The Last Hurrah (1958), produced and directed by John Ford.

Big-city mayor Skeffington faces his last election with wit and keen-eyed craft in rewarding his friends and punishing his enemies. But times are changing and television is taking over from the political machine operations. Are the old-time pols dinosaurs that have outlived their days?

Mayor Skeffington is the Irish leader of a coalition of working class supporters. His enemies are the rich blue-bloods, with memories of Irish vs English enmity. In a funny bit when the mayor invades their exclusive club he takes along his Jewish aide, adding insult to injury.

It's not all graft: the mayor does deliver for his constituents in the large, as with a new housing project, and in the small, as when he makes a funeral director pay for the over-priced service of a poor widow's husband. That's a funny sequence: the wake becomes a political confab.

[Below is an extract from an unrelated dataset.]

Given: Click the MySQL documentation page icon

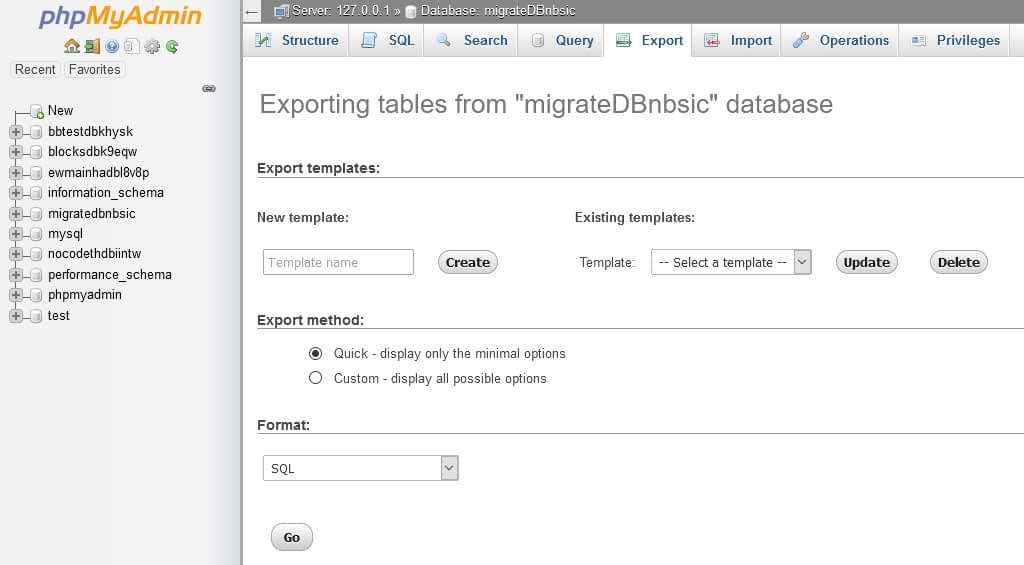Looking at the screenshot, I should (132, 46).
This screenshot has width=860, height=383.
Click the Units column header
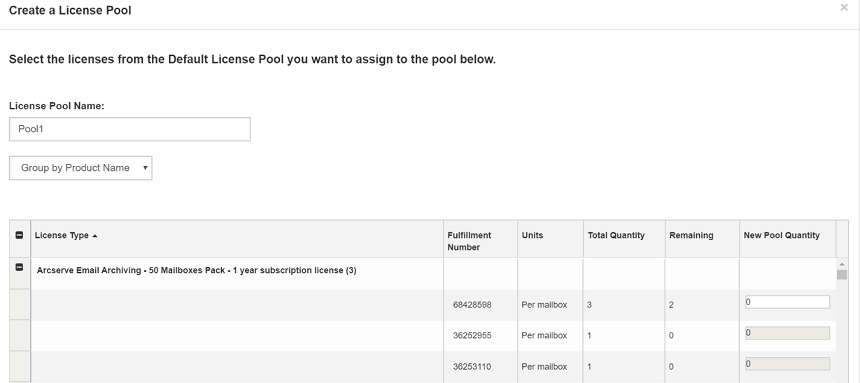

This is a minor effort from the director, but is something close to a "last hurrah" from a long list of actors from old Hollywood: Spencer Tracy, Pat O'Brien, Basil Rathbone, Donald Crisp, James Gleason, John Carradine, Frank McHugh, Jane Darwell.

I confess that in his later years I always scrutinize Spencer Tracy for evidence of his heavy drinking. Not much sign of that here apart from slight mushiness in pronunciation.

John Ford gave Tracy his first leading role in Up the River (1930).

Available on Blu-ray from Twilight Time with a commentary track by the usual crew: Nick Redman, Julie Kirgo and Lem Dobbs.